Medha Singh and Ankika Biswas
(Reuters) – Wall Street got off to a subdued start on Friday as investors digested mixed earnings from big banks, while a slightly better-than-expected producer price index helped temper expectations that the Federal Reserve will start easing interest rates in September.
JPMorgan Chase & Co.’s second-quarter profit rose on higher investment banking fees and an $8 billion accounting gain from its stock-swap deal with Visa, but shares in the world’s largest bank fell 0.2% in choppy premarket trading.
Wells Fargo fell 5.5 percent after quarterly interest income fell short of expectations, while Citigroup rose 2.8 percent after reporting a surge in investment-banking revenue and a profit in its services division.
The results came as some of the biggest U.S. banks forecast lower second-quarter profits due to lower interest payments and higher provisions for bad loans.
With the S&P 500 and Nasdaq hitting new highs, investors are hoping to see strong earnings growth from companies outside of big tech companies like Nvidia to extend the rally in U.S. stocks.
“Earnings from the big banks, big tech companies and consumer goods companies will be the ones to watch the most as they are heavily dependent on the strength of the economy,” said Clark Bellin, president and chief investment officer at Bellwether Wealth.

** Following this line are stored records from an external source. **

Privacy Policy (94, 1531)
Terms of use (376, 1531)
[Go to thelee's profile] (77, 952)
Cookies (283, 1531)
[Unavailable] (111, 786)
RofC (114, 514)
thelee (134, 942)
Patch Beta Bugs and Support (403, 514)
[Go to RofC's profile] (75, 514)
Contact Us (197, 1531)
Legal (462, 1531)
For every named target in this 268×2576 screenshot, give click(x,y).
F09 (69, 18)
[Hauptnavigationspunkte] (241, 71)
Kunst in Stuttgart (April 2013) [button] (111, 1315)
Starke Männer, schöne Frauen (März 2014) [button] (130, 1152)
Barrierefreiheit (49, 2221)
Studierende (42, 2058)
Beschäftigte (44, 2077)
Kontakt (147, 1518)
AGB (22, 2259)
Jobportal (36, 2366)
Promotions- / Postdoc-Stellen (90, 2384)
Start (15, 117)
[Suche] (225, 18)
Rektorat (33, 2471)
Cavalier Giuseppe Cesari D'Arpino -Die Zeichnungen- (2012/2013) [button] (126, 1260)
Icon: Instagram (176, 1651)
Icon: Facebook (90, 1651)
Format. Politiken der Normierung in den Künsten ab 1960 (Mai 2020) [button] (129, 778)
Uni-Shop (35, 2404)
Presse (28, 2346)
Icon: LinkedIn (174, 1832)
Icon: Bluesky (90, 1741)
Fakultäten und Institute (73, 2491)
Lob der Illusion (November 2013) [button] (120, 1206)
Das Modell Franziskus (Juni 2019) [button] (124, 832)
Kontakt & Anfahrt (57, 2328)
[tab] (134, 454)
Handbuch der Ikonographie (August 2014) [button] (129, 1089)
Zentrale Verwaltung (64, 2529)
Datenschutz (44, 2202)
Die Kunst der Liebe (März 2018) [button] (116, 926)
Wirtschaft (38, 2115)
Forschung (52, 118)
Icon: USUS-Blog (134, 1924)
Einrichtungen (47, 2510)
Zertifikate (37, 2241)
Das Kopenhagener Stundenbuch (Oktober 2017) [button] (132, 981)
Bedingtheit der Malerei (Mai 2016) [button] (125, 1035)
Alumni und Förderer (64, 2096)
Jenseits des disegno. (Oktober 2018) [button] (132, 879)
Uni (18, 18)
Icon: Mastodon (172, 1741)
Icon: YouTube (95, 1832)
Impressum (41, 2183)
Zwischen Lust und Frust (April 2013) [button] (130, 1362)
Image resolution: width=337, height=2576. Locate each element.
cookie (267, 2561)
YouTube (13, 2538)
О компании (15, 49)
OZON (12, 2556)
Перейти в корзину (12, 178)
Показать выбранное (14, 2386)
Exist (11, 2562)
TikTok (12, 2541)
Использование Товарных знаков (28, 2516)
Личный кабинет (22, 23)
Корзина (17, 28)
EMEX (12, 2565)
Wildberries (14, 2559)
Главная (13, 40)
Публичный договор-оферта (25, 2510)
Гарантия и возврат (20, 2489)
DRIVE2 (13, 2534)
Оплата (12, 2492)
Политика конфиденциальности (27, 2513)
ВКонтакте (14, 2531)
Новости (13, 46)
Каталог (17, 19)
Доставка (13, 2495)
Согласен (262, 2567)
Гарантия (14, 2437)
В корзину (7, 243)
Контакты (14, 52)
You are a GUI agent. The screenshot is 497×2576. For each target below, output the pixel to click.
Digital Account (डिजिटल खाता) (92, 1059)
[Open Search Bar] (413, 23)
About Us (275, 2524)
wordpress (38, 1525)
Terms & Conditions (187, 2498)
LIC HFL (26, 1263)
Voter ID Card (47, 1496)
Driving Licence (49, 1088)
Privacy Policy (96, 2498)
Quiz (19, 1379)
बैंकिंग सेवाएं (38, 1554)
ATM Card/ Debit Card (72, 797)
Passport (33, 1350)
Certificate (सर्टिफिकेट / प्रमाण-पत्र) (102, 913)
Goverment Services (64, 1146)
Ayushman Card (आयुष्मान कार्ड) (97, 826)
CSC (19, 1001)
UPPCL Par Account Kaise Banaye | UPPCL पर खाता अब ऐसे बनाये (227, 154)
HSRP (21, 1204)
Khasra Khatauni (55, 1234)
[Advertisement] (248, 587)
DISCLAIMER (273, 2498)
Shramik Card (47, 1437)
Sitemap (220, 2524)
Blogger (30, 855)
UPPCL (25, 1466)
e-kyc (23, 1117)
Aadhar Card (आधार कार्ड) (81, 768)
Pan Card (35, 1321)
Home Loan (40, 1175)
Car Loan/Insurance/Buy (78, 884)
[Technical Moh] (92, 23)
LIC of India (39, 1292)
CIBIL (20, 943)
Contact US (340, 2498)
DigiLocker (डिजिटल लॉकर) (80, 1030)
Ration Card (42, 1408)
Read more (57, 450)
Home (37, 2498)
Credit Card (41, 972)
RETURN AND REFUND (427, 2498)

Analysts on average expect S&P 500 profits to rise 10.1% this quarter from a year ago, after falling 2.8% last quarter, according to LSEG IBES data. Financial companies are expected to post a 6.7% profit increase.
Data released on Thursday showed U.S. consumer prices unexpectedly fell, strengthening expectations of a rate cut in September, but the latest report showed producer prices rose 0.2% month-on-month in June, beating the forecast of a 0.1% increase. For the year, they rose 2.6% compared to the expected 2.3% increase.
“Friday’s better-than-expected producer price index is an important reminder that inflation is still there and that inflation data can be volatile,” Belin said.
Traders still see a 93% chance of a September rate cut, according to CME Group’s FedWatch tool, up from 72% a week ago.
Attention now turns to the University of Michigan Consumer Survey Report, which will be released after markets open.
As of 8:47 a.m. ET, the Dow e-mini was up 22 points (0.05%), the S&P 500 e-mini was up 1.25 points (0.02%) and the Nasdaq 100 e-mini was down 1.5 points (0.01%).
The S&P 500 and Nasdaq hit their lowest levels in more than two months on Thursday, sparking a rotation out of large-cap stocks that have underperformed this year into smaller and mid-cap stocks that are on track to post their first strong week in four weeks for the Dow Jones Industrial Average.
Tesla shares fell 1.7% after UBS downgraded the electric vehicle maker’s shares to “sell” from “neutral.”
US bank BNY rose 2.5 percent after reporting a 10 percent increase in second-quarter net profit.
Communications company AT&T saw its shares fall 1.5% after the company said data from about 109 million customer accounts, including 2022 call and text records, was illegally downloaded in April.